Parsing syntaxes to RDF Triples

Introduction The typical sequence of operations to parse is to create a parser object, set various callback and features, start the parsing, send some syntax content to the parser object, finish the parsing and destroy the parser object. Several parts of this process are optional, including actually using the triple results, which is useful as a syntax checking process.

Create the Parser object The parser can be created directly from a known name such as rdfxml for the W3C Recommendation RDF/XML syntax: raptor_parser* rdf_parser; rdf_parser = raptor_new_parser("rdfxml"); or the name can be discovered from an enumeration as discussed in Querying Functionality The parser can also be created by identifying the syntax by a URI, specifying the syntax by a MIME Type, providng an identifier for the content such as filename or URI string or giving some initial content bytes that can be used to guess. Using the raptor_new_parser_for_content() function, all of these can be given as optional parameters, using NULL or 0 for undefined parameters. The constructor will then use as much of this information as possible. raptor_parser* rdf_parser; Create a parser that reads the MIME Type for RDF/XML application/rdf+xml rdf_parser = raptor_new_parser_for_content(NULL, "application/rdf+xml", NULL, 0, NULL); Create a parser that can read a syntax identified by the URI for Turtle http://www.dajobe.org/2004/01/turtle/, which has no registered MIME Type at this date: syntax_uri = raptor_new_uri("http://www.dajobe.org/2004/01/turtle/"); rdf_parser = raptor_new_parser_for_content(syntax_uri, NULL, NULL, 0, NULL); Create a parser that recognises the identifier foo.rss: rdf_parser = raptor_new_parser_for_content(NULL, NULL, NULL, 0, "foo.rss"); Create a parser that recognises the content in buffer: rdf_parser = raptor_new_parser_for_content(NULL, NULL, buffer, len, NULL); Any of the constructor calls can return NULL if no matching parser could be found, or the construction failed in another way.

Parser features There are several options that can be set on parsers, called features. The exact list of features can be found via Querying Functionality or in the API reference for raptor_set_feature(). (This should be properly called raptor_parser_set_feature() as it only applies to raptor_parser objects). Features are integer enumerations of the raptor_feature enum and have values that are either integers (often acting as booleans) or strings. The two functions that set features are: /* Set an integer (or boolean) valued feature */ raptor_set_feature(rdf_parser, feature, 1); /* Set a string valued feature */ raptor_set_feature_string(rdf_parser, feature, "abc"); There are also two corresponding functions for reading the values of parser features: raptor_get_feature() and raptor_get_feature_string() taken the feature enumeration parameter and returning the integer or string value correspondingly.

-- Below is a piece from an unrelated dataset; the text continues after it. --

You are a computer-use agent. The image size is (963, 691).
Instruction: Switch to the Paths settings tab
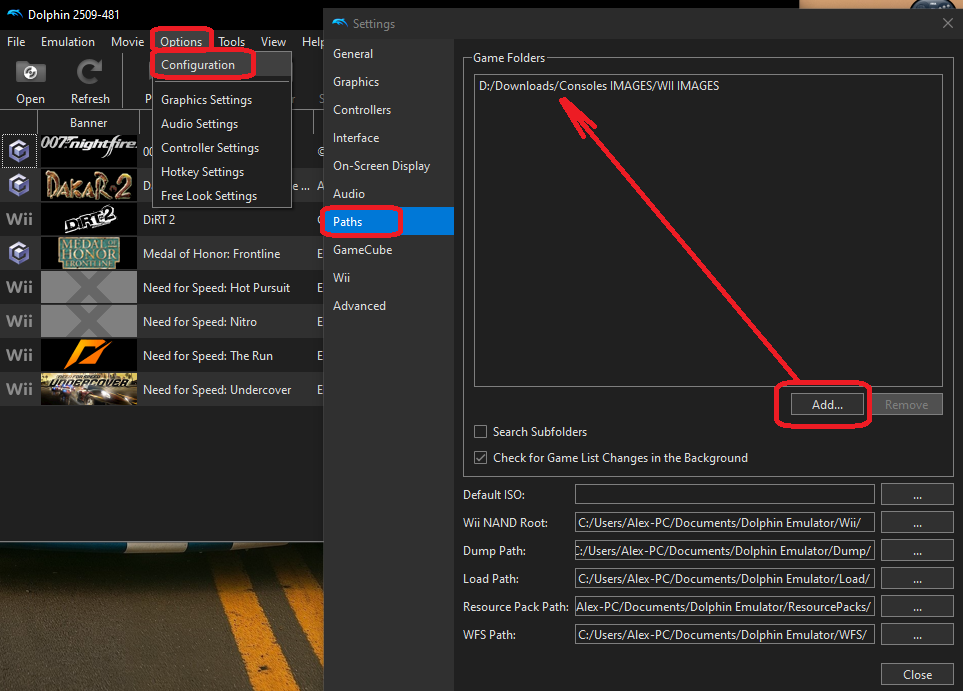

Set RDF triple callback handler The main reason to parse a syntax is to get RDF triples returned and this is done by a callback function which is called with parameters of a user data pointer and the triple itself. The handler is set with raptor_set_statement_handler() as follows: void triples_handler(void* user_data, const raptor_statement* triple) { /* do something with the triple */ } raptor_set_statement_handler(rdf_parser, user_data, triples_handler); It is optional to set a handler function for triples, which does have some uses if just counting triples or validating a syntax.

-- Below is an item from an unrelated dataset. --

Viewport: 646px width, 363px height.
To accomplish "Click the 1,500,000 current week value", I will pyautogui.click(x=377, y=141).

Set fatal error, error and warning handlers There are several other callback handlers that can be set on parsers. These can be set any time before parsing is called. Errors and warnings from parsing can be returned with functions that all take a callback of type raptor_message_handler and signature: void message_handler(void *user_data, raptor_locator* locator, const char *message) { /* do something with the message */ } returning the user data given, associated location information as a raptor_locator and the error/warning message itself. The locator structure contains full information on the details of where in the file or URI the message occurred. The fatal error, error and warning handlers are all set with similar functions that take a handler as follows: raptor_set_fatal_error_handler(rdf_parser, user_data, fatal_handler); raptor_set_error_handler(rdf_parser, user_data, error_handler); raptor_set_warning_handler(rdf_parser, user_data, warning_handler); The program will terminate with abort() if the fatal error handler returns.

Set the identifier creator handler Identifiers are created in some parsers by generating them automatically or via hints given a syntax. Raptor can customise this process using a user-supplied identifier handler function. For example, in RDF/XML generated blank node identifiers and those those specified rdf:nodeID are passed through this process. Setting a handler allows the identifier generation mechanism to be fully replaced. A lighter alternative is to use raptor_set_default_generate_id_parameters() to adjust the default algorithm for generated identifiers. It is used as follows raptor_generate_id_handler id_handler; raptor_set_generate_id_handler(rdf_parser, user_data, id_handler); The id_handler takes the following signature: unsigned char* generate_id_handler(void* user_data, raptor_genid_type type, unsigned char* user_id) { /* return a new generated ID based on user_id (optional) */ } where the raptor_genid_type provides extra information on the identifier being created and user_id an optional user-supplied identifier, such as the value of a rdf:nodeID in RDF/XML.

Set namespace declared handler Raptor can report when namespace prefix/URIs are declared in during parsing a syntax such as those in XML, RDF/XML or Turtle. A handler function can be set to receive these declarations using the namespace handler method. raptor_namespace_handler namespaces_handler; raptor_set_namespace_handler(rdf_parser, user_data, namespaces_handler); The namespaces_handler takes the following signature: void namespaces_handler(void* user_data, raptor_namespace *nspace) { /* */ } This may be called multiple times with the same namespace, if the namespace is declared inside different XML sub-trees.

Set the parsing strictness raptor_set_parser_strict() allows setting of the parser strictness flag. The default is lax parsing, accepting older or deprecated syntax forms but may generate a warning. Setting to non-0 (true) will cause parser errors to be generated in these cases.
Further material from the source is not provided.